## TEXT EXTRACT
▬▬▬▬▬▬▬▬▬▬
In this paper, we have implemented the Gaia DR2 and EDR3 photometric system in the IRFM and applied to over 360 000 stars with good spectroscopic and photometric flags to derive T_eff for stars across different evolutionary phases. In the literature, colour–T_eff relations for late type-stars are typically given separately for dwarfs and giants. The advent of Gaia parallaxes allows us to use robust surface gravities together with [Fe/H] from the GALAH DR3 survey to provide colour–T_eff relations that take into account the effect of these two parameters. Our calibrations are built and tested using the largest high-resolution stellar spectroscopic survey to date and cover a wide range of stellar colours and parameters: 0 ≲ log (g) ≲ 4.8 and −3 ≲ [Fe/H] ≲ 0.6. When using our relations, users should refer to Figs 3 and 4 to have a sense for the parameter space covered, and for the performances of different colour indices. Users should always be mindful of the trade-off between choosing the colour index(es) with the highest precision versus using as many indices as possible to average down systematic errors, often at the cost of precision. (BP − K_s)₀ and (G − K_s)₀ are the indices which are best calibrated against T_eff across the parameter space, whereas indices leveraging on RP are the least performing ones. In particular, (RP − J)₀ has a very short colour baseline and the largest scatter, and other colour indices should be used instead, if possible. Moving to indices built only with Gaia filters, (BP − RP)₀ is the best choice, although (G − BP)₀ and (G − RP)₀ are also informative. For solar twins, all three indices return T_eff with remarkably small scatter with respect to the highly precise ones derived from differential spectroscopic analyses. Robust solar colours have also been derived (Appendix  C). For most colour indices, our calibrations have a typical 1σ uncertainty of 40–80 K for the colour intervals of Table 2, which cover the region between 4000 and 8000 K. For |$4000\, \rm {K}\lesssim T_{\rm {eff}}\lesssim 6700$| K our calibrations are also validated against solar twins, Gaia Benchmark Stars and interferometry.
▬▬▬▬▬▬▬▬▬▬
## GIVEN INFORMATION
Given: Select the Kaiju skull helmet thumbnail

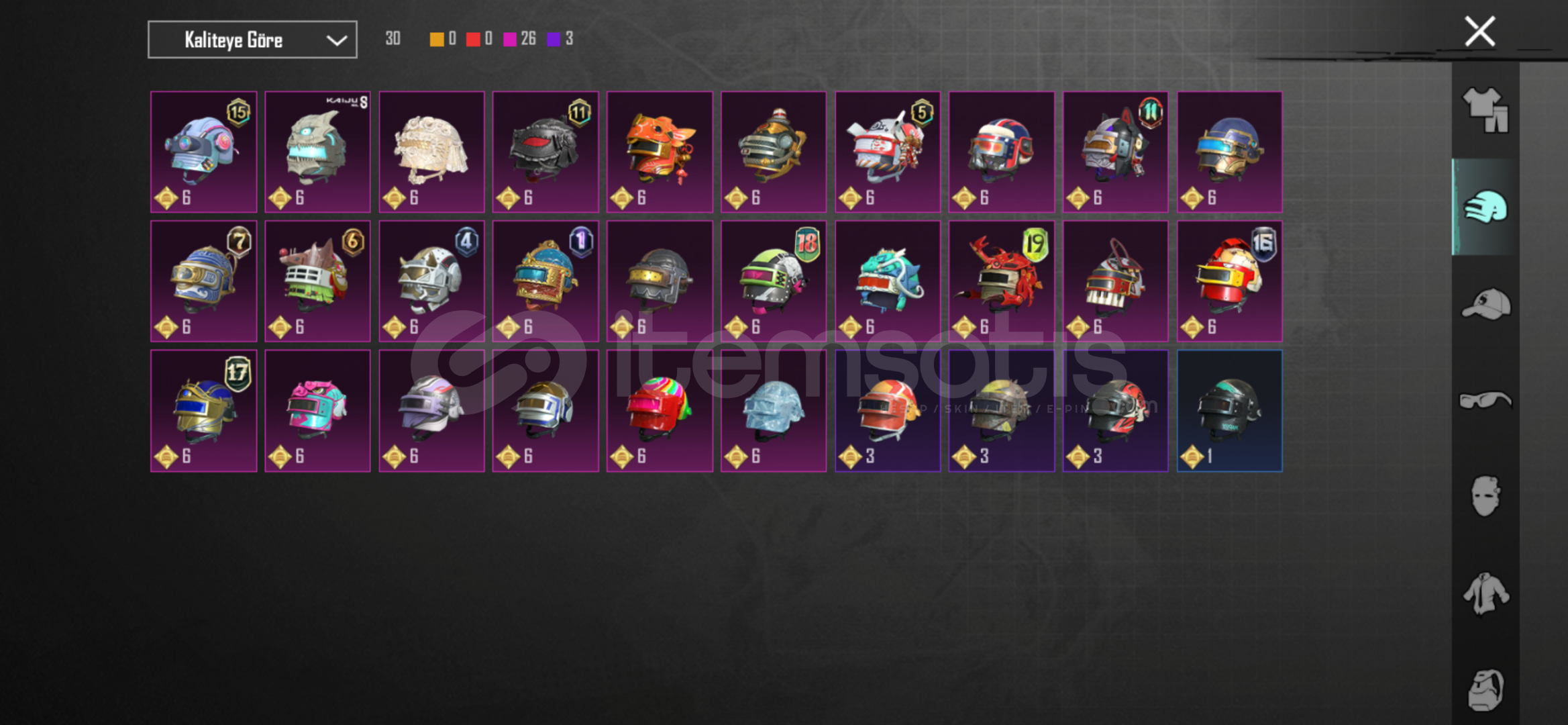Looking at the screenshot, I should pyautogui.click(x=317, y=152).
▬▬▬▬▬▬▬▬▬▬
## REQUIRED TASKS
A: In the passage on Gaia color–temperature calibrations, which index built only with Gaia filters is named the best choice?
B: Resume the passage on Gaia color–temperature calibrations, picking up right after its last sentence.
The material comes from a separate source and is unrelated to the passage on Gaia color–temperature calibrations.

## ANSWERS BELOW
A: (BP − RP)₀

B:
SUPPORTING INFORMATION

Figure 3. Left-hand panel: log-density plot of the colour–T_eff relation obtained using all 360 000 GALAH DR3 stars with good photometric and spectroscopic flags as described in the text.

Figure 8. T_eff residual for the (BP − RP)₀ calibration when stars are assigned a fixed log (g) = 2 or 4 based on their classification as giants or dwarfs as per Fig. 4.

Please note: Oxford University Press is not responsible for the content or functionality of any supporting materials supplied by the authors. Any queries (other than missing material) should be directed to the corresponding author for the article.

ACKNOWLEDGEMENTS

We thank the referee for their valuable comments and suggestions. LC is the recipient of an ARC Future Fellowship (project number FT160100402). ADR acknowledges support from the Australian Government Research Training Program, and the Research School of Astronomy & Astrophysics top up scholarship. SLM acknowledges support from the UNSW Scientia Fellowship program. SLM, JS, and DZ acknowledge support from the Australian Research Council through Discovery Project grant DP180101791. YST is grateful to be supported by the NASA Hubble Fellowship grant HST-HF2-51425.001 awarded by the Space Telescope Science Institute. JK and TZ acknowledge funding from the Slovenian Research Agency (grant P1-0188). Parts of this research were conducted by the Australian Research Council Centre of Excellence for All Sky Astrophysics in 3 Dimensions (ASTRO 3D), through project number CE170100013. This work has made use of data from the European Space Agency (ESA) mission Gaia (https://www.cosmos.esa.int/gaia), processed by the Gaia Data Processing and Analysis Consortium (DPAC, https://www.cosmos.esa.int/web/gaia/dpac/consortium). Funding for the DPAC has been provided by national institutions, in particular the institutions participating in the Gaia Multilateral Agreement.

DATA AVAILABILITY

The data underlying this article were accessed from the GALAH survey DR3 which can be queried using TAP at https://datacentral.org.au/vo/tap. The derived data generated in this research will be shared on reasonable request to the corresponding author.

Footnotes

REFERENCES

APPENDIX A: COLOUR–T_eff RELATIONS USING GAIA EDR3 PHOTOMETRY

The IRFM and colour–T_eff relations described in the paper are based on Gaia DR2 photometry. Here, we discuss the implementation of Gaia EDR3 photometry into the IRFM and provide colour–T_eff relations for this system.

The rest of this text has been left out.